Convencional é uma palavra que não há como ligar a Tsuge. Se outros procuram a harmonia e unidade, Tsuge parece buscar em “Nejishiki” a desarmonia, a dissonância. As fotos em “Nejishiki” parecem ter pouca ou nenhuma relação com a narrativa, como se escolhidas ao acaso. As imagens vindas das fotos são desproporcionais às outras. Alguém poderia falar em “colagem cubista”, mas não há em “Nejishiki” o humor desafiador de meninos arteiros como Braque e Picasso, desejosos de escandalizar a burguesia. No campo dos quadrinhos, a coisa mais próxima que me vem à mente são os détournements de quadrinhos criados pelos situacionistas, mas também nesses Débord e seus amigos têm o objetivo de escandalizar a burguesia e intelectuais aburguesados. Em “Nejishiki” não há propósito, Tsuge parece se livrar da intencionalidade. O que me faz pensar em Tsuge como um legítimo herdeiro do monge zen-budista Ikkyu. Mas isso fica para outro texto.
Como editor, Rogério de Campos lançou revistas como a Animal e a General, mangás como Dragon Ball e One Piece, e livros, muito livros. Como autor, publicou Revanchismo (2009), Dicionário do Vinho (2012), O Livro dos Santos (2012), Imageria (2015), Super-Homem e o Romantismo de Aço (2018), Uma História dos Quadrinhos para Uso das Novas Gerações (2022), Um Santo em Marte (2023) e O Segredo da Sedução do Inocente (2024).

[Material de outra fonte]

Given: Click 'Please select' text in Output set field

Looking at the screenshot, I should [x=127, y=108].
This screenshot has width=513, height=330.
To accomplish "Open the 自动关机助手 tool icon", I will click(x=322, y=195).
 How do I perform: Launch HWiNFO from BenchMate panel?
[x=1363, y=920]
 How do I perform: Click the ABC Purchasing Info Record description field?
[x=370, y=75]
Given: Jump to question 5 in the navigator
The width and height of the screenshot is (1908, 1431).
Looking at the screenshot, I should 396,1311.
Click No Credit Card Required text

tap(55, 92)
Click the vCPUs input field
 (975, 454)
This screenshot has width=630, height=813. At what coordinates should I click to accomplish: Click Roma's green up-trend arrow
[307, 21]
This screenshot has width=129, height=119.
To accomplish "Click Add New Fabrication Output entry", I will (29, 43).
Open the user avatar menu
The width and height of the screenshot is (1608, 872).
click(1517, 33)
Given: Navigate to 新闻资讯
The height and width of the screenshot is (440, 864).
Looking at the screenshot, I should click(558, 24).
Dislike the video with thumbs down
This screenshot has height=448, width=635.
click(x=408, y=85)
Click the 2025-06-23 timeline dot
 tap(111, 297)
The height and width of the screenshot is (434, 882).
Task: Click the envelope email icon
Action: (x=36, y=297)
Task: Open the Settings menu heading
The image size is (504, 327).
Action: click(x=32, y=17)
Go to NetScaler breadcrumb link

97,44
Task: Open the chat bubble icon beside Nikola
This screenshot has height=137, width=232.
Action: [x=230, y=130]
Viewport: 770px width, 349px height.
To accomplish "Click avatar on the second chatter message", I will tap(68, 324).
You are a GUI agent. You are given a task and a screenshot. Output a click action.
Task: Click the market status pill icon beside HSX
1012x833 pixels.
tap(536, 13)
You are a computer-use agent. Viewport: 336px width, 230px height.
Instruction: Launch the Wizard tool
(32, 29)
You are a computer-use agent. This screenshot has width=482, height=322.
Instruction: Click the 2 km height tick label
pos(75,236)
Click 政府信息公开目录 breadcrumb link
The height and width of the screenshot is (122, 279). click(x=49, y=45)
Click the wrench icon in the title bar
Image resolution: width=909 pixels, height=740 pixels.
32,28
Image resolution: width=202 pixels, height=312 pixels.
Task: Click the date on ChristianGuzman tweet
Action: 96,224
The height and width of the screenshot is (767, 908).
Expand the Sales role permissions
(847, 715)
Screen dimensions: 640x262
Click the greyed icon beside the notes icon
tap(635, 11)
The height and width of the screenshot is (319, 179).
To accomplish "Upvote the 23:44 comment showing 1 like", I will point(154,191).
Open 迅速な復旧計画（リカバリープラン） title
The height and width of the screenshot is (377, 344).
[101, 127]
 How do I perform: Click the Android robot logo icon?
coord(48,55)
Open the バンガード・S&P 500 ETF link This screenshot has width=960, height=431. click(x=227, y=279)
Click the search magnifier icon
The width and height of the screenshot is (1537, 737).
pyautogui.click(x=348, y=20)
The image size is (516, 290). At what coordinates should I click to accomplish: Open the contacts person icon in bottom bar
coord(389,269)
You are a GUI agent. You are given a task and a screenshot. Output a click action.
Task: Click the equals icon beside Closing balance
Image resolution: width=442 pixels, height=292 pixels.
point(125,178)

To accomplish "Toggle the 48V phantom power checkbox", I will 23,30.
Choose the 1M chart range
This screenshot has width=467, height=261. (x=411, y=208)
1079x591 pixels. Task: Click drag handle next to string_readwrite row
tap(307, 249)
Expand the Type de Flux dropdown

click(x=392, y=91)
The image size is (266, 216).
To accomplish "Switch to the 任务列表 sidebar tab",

[1] Estou aqui apenas repetindo coisas que já escrevi no livro Imageria (Veneta, 2015).
[2] Journalism, Joe Sacco (Metropolitan Books, 2012).
[3] https://www.citebd.org/neuvieme-art/photographie
[4] https://repositorio.ufmg.br/bitstream/1843/76985/2/Representação%20de%20mídia.pdfA.pdf
[5] A editora Devir publicou diversos de seus trabalhos no Brasil, entre eles Nonnonba, Hitler e Marcha para a Morte. Recomendo muito.